Saudi Arabia’s Plan For A New Airline

Saudi Arabia is starting a new, second national airline with plans to compete – and beat – Emirates. They are going to invest $30 billion in the effort.

It’s likely to be called RIA and will be based out of Riyadh. National carrier Saudia already hubs at both Riyadh and Jeddah.

“We are talking about a brand-new airline that aims to do what Emirates did in a quarter of the timescale. It’s unprecedented in the history of aviation. It’s also why they have yet to appoint a CEO – whoever takes this job will have to deliver the most ambitious targets you can imagine,” the source said.

It is understood that “RIA” has been submitted to the PIF as a preferred option, though the final decision is likely to be made by Crown Prince Mohamed Bin Salman.


    Riyadh Airport

Saudi Arabia currently sees 4 million transit passengers per year. Their goal with this effort is 30 million transit passengers by 2030 by operating 150 routes globally, about the scale of Emirates. They’ll be targeting primarily transit passengers from Asia and Africa to connect to onward destinations through Riyadh.

  • Their focus is on transit passengers. This does very little to promote Saudi tourism, or benefit Saudi Arabia in any discernable way. Visas are easier than they used to be, but still costs $117 and involves a… process, and not everyone can get one. And applying involves agreeing to the country’s public decorum rules.

  • The continued challenge in getting a visa to visit Saudi Arabia makes this whole plan foolhardy. Who wants to transit a place they cannot enter, if their flight is delayed or cancelled and they’re forced to spend the night?

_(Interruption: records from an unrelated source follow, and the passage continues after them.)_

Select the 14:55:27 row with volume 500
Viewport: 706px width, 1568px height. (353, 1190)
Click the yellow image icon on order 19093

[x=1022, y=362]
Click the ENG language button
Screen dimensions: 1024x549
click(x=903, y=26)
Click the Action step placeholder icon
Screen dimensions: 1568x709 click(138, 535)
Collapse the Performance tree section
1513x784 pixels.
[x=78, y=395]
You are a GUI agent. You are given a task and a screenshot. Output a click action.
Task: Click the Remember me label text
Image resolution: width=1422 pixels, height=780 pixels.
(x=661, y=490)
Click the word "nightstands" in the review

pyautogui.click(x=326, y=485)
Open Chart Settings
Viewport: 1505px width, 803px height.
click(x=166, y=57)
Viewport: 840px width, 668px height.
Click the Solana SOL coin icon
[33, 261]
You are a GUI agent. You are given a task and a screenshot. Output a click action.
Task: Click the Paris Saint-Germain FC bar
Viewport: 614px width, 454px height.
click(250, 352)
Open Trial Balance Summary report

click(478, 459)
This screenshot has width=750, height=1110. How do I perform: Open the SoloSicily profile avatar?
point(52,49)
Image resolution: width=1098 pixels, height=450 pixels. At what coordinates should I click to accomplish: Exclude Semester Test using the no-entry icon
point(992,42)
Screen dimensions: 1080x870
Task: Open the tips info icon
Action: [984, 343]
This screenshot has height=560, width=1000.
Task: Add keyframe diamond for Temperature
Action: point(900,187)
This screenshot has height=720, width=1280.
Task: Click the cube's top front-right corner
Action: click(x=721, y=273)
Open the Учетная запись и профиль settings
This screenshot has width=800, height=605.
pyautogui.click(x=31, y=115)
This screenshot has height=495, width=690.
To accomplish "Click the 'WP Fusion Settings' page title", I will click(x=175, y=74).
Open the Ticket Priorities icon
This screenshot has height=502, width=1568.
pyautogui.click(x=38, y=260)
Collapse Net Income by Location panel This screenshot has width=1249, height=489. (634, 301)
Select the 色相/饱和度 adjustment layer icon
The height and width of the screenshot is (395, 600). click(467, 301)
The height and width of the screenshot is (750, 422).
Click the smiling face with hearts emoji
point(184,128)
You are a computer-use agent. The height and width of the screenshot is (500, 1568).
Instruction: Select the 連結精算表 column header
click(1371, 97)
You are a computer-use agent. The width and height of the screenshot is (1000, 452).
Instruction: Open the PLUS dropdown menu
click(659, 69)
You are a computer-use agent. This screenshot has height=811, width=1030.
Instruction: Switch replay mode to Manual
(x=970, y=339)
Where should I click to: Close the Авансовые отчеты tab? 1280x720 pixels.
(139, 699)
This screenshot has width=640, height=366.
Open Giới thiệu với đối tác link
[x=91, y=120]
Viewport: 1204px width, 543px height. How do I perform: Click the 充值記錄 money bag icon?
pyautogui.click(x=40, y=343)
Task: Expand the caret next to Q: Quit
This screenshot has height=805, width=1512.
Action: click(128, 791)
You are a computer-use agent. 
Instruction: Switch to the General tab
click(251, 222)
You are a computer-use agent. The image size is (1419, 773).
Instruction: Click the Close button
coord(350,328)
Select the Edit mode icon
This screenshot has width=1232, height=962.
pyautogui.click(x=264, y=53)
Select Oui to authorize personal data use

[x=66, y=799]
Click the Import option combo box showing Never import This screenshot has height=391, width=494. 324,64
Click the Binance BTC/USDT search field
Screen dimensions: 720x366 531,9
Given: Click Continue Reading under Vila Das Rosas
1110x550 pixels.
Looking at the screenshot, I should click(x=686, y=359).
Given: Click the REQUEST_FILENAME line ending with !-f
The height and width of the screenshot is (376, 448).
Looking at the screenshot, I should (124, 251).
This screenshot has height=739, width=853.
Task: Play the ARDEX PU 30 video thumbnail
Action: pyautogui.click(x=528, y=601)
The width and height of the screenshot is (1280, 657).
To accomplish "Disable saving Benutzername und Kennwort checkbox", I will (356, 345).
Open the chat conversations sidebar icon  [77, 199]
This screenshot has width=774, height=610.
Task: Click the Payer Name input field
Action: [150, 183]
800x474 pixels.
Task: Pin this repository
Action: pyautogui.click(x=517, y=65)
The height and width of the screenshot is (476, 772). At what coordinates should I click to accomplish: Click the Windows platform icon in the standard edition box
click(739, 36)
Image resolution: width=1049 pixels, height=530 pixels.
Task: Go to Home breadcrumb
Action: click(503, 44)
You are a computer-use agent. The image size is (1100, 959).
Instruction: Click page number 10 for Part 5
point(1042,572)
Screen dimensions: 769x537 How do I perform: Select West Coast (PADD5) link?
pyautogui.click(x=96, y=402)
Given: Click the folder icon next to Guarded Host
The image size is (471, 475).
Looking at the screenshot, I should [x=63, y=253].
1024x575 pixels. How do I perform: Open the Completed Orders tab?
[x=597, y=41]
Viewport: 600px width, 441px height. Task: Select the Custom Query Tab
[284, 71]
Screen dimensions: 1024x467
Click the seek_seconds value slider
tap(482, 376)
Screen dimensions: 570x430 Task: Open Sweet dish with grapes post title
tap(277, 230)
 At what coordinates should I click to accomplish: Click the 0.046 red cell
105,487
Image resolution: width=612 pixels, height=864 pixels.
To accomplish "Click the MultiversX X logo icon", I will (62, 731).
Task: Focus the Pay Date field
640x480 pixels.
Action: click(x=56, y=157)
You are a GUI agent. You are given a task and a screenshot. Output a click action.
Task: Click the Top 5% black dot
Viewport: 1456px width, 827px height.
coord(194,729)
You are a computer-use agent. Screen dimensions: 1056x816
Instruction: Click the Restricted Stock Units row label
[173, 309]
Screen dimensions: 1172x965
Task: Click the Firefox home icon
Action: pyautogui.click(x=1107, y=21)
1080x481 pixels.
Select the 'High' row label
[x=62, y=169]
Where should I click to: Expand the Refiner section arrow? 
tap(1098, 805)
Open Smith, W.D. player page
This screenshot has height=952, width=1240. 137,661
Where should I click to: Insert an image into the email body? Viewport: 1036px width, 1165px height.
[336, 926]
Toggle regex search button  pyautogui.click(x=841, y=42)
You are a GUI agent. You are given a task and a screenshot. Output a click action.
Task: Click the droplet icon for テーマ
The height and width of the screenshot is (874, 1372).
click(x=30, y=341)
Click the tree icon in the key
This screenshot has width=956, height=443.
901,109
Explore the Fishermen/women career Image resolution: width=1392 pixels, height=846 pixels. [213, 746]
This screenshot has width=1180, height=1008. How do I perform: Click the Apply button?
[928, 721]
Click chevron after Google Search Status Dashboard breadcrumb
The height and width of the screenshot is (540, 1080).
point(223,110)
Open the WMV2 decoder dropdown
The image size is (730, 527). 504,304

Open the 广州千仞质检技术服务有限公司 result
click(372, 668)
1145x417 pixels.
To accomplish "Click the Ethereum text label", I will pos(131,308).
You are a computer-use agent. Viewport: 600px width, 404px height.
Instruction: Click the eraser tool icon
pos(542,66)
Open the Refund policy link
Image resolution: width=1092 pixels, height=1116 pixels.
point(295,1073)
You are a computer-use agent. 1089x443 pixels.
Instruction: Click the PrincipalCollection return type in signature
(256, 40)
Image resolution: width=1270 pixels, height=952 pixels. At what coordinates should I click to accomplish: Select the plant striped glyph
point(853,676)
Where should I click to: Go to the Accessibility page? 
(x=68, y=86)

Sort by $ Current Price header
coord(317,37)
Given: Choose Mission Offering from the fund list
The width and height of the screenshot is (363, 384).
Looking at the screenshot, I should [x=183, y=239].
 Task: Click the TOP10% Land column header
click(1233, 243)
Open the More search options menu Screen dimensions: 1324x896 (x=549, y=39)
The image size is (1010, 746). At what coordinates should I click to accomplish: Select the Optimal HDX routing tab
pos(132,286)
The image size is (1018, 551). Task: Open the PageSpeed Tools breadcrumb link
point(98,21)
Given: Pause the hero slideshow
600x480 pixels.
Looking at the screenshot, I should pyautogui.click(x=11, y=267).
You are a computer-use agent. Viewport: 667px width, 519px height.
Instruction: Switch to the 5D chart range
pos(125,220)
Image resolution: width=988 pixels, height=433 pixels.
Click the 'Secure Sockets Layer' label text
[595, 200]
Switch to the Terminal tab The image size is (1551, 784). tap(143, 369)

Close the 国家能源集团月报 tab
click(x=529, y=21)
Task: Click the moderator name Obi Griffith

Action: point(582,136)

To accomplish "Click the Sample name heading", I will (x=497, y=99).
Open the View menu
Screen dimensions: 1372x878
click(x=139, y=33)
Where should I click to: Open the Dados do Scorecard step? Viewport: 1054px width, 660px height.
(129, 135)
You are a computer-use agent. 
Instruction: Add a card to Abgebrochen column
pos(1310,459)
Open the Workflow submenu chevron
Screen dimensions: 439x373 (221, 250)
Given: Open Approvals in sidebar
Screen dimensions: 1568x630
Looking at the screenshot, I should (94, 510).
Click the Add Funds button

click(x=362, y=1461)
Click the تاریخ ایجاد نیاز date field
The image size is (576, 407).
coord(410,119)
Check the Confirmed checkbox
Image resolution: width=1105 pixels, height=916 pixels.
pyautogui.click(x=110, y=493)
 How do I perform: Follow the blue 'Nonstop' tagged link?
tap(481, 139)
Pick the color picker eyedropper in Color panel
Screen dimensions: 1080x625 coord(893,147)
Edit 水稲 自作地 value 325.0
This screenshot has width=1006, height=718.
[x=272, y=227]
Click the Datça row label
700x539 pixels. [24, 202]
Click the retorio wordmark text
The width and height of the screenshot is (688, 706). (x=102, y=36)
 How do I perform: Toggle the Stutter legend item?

  • Since the easier-to-enter U.A.E. already has a much better reputation, this new airline either needs to compete aggressively on cost or service. That means they need to be either cheaper or better than Emirates (and Qatar).

  • Which also means that they are going to lose a lot of money. Once again, for transit passengers who for the most part won’t even enter the country.

  • They’re not even using the existing Saudia to do it. Maybe Saudia doesn’t have the brand or reputation they want, but then why not just rebrand with a huge launch? Why cannibalize existing business, rather than using the infrastructure like route authorities that they’ve already obtained?

Wanting to put the country ‘on the map’ and open up to the world, shift away from a reliance solely on oil and build into other industries, and looking at models like what Emirates has helped to do for Dubai makes a certain amount of sense.

However it’s a money sinkhole – just ask Etihad. But even lighting $30 billion on fire, they aren’t going to get themselves very much. Transit passengers may help fill aircraft, and introduce a destination to more people who could stopover and visit enroute. But not if the country remains inward looking and closed off.

If they have this vision then they need to further loosen entry restrictions and welcome people to come as they are. The U.A.E. and Qatar have their laws, and they’re even enforced to some degree, but still allow Westerners to co-exist rather than assimilate. The Maldives even allows alcohol at resorts which are otherwise ‘uninhabited’.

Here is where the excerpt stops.